2. ANALYSE DES MOTIFS
A. Sur le licenciement et la modification des horaires
La Cour d'appel analyse la légitimité de la rupture sous le prisme du régime du temps partiel. 🔍 En l'espèce, sur le fondement de l'article L.3123-6 du Code du travail, les juges rappellent que si le contrat renvoyait à un planning établi à chaque saison, il ne prévoyait pas les modalités de sa modification en cours d'année. ⚖️ La Cour considère que le changement imposé par le directeur du centre de formation en décembre, alors qu'un planning était déjà effectif depuis septembre, constitue une tentative de modification unilatérale inopposable au salarié, d'autant que le club avait connaissance de ses contraintes extérieures.

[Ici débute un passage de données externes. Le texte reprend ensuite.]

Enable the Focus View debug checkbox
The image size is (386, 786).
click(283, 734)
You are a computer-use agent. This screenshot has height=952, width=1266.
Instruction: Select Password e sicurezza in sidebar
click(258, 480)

"L'employeur ne pouvait donc pas modifier ces horaires sans l'accord du salarié. En toute hypothèse, le refus de M. [P] de se soumettre au nouveau planning n'apparaît pas constitutif d'une faute. En effet, l'année scolaire avait déjà débuté, et cette modification intervenant plus de trois mois après le début de l'année scolaire apparaissait tardive." (Décision, page 11, 4ème paragraphe)
➡️ Cette analyse conduit la juridiction à écarter la qualification de faute grave et même de cause réelle et sérieuse. 🛡️ La Cour souligne que le silence du salarié sur son emploi du temps extérieur n'était pas fautif, la demande de l'employeur étant inopérante à cette période de l'année scolaire (décembre) où les emplois du temps sont figés. Le licenciement est donc invalidé, l'insubordination n'étant pas caractérisée ❌.
B. Sur les heures complémentaires et le temps de repos
S'agissant de la demande de rappel de salaire, la Cour applique le mécanisme probatoire de l'article L.3171-4 du Code du travail. 👨⚖️ Les juges constatent que le salarié fournit des éléments factuels précis (courriels tardifs, attestations de collègues) démontrant qu'il a assumé les fonctions de la CPE non remplacée. ⚠️ Face à ces éléments, la carence de l'employeur est sanctionnée, ce dernier ne produisant pas de système objectif de décompte du temps de travail conforme aux exigences de la Directive 2003/88/CE.
"Les nouvelles tâches confiées au responsable pédagogique ont ainsi accru le temps de travail de l'intéressé, de sorte que le « forfait » de 40 heures, correspondant à cet emploi, ne peut pas correspondre aux nouvelles tâches dévolues à partir de 2014. [...] Compte-tenu des éléments produits de part et d'autres, il convient d'accueillir la demande, la cour se convainquant de la réalité d'heures complémentaires non rémunérées" (Décision, page 14, paragraphes 3 et 5)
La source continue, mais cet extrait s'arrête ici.